Here are the records. Write out exactly the lines between the one holding "Instruction: Click the 63m2" and the one holding "Open the Окно", inclusive.

** Opening The data block **

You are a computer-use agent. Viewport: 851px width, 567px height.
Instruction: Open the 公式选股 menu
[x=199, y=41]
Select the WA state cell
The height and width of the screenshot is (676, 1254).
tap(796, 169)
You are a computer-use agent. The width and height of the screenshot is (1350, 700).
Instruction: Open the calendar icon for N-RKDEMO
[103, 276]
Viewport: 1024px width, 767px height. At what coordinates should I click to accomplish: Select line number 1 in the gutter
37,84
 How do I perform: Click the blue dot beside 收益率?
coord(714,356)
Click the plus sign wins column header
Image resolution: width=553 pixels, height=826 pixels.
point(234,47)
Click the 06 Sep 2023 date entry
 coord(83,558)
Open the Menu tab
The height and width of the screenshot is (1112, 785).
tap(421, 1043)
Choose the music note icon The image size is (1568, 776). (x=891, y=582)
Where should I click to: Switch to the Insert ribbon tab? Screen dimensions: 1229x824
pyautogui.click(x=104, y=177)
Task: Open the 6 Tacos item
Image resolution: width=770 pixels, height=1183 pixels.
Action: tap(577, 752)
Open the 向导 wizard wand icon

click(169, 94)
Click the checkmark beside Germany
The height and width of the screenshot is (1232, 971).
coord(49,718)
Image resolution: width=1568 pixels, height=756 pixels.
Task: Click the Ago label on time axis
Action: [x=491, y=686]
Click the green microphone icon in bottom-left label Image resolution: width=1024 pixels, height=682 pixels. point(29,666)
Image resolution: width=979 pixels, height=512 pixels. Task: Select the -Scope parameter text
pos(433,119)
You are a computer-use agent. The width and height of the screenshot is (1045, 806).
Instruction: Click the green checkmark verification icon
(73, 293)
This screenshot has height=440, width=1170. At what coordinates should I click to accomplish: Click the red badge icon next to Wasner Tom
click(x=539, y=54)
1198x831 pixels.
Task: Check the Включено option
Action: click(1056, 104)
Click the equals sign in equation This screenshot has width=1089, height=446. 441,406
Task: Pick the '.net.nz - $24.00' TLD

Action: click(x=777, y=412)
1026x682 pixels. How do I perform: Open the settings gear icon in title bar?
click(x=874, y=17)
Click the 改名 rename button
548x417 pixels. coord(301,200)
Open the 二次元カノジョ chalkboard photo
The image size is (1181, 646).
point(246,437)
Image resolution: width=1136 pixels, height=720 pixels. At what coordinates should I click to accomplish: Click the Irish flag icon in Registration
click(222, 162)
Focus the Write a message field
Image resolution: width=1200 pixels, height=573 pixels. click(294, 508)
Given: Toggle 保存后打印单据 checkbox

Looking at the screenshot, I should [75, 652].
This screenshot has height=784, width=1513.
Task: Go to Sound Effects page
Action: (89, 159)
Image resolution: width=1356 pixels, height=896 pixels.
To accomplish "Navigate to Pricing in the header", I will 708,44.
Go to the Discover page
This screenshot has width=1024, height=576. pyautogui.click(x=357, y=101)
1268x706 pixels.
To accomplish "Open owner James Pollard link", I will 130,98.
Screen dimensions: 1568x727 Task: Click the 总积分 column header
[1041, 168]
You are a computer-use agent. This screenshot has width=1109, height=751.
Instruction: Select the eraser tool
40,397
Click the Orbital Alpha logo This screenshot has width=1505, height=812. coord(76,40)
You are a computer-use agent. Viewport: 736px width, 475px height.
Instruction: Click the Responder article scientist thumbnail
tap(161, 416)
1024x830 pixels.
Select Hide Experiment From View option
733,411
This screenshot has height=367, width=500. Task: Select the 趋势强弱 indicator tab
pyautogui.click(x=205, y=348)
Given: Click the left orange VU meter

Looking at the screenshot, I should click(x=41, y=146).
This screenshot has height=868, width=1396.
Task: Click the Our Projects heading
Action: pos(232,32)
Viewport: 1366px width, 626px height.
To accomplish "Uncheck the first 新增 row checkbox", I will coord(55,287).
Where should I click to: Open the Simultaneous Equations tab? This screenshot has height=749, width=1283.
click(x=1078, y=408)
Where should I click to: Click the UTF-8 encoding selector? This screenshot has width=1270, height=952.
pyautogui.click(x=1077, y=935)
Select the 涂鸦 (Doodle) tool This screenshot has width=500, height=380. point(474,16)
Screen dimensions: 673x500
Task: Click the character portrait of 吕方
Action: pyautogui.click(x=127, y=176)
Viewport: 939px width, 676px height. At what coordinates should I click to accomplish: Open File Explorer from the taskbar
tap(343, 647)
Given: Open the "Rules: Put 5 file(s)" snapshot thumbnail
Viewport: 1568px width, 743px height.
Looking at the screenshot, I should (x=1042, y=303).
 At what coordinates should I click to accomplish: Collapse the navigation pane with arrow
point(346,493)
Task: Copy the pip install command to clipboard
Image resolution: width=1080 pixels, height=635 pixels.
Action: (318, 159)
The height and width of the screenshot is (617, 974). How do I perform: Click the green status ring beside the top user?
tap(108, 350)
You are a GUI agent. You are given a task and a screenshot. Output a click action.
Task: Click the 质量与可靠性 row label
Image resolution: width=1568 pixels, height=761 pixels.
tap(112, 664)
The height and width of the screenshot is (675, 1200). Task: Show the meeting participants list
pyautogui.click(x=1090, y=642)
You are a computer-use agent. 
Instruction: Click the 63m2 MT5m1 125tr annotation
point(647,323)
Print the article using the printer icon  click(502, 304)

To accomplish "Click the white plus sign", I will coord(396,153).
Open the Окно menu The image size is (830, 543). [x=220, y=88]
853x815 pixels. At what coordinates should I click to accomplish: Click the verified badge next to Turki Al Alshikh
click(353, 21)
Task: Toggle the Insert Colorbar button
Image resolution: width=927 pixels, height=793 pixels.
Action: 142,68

** Closing The data block **

● Exercise result
Instruction: Click the 63m2 MT5m1 125tr annotation
point(647,323)
Print the article using the printer icon  click(502, 304)

To accomplish "Click the white plus sign", I will coord(396,153).
Open the Окно menu The image size is (830, 543). [x=220, y=88]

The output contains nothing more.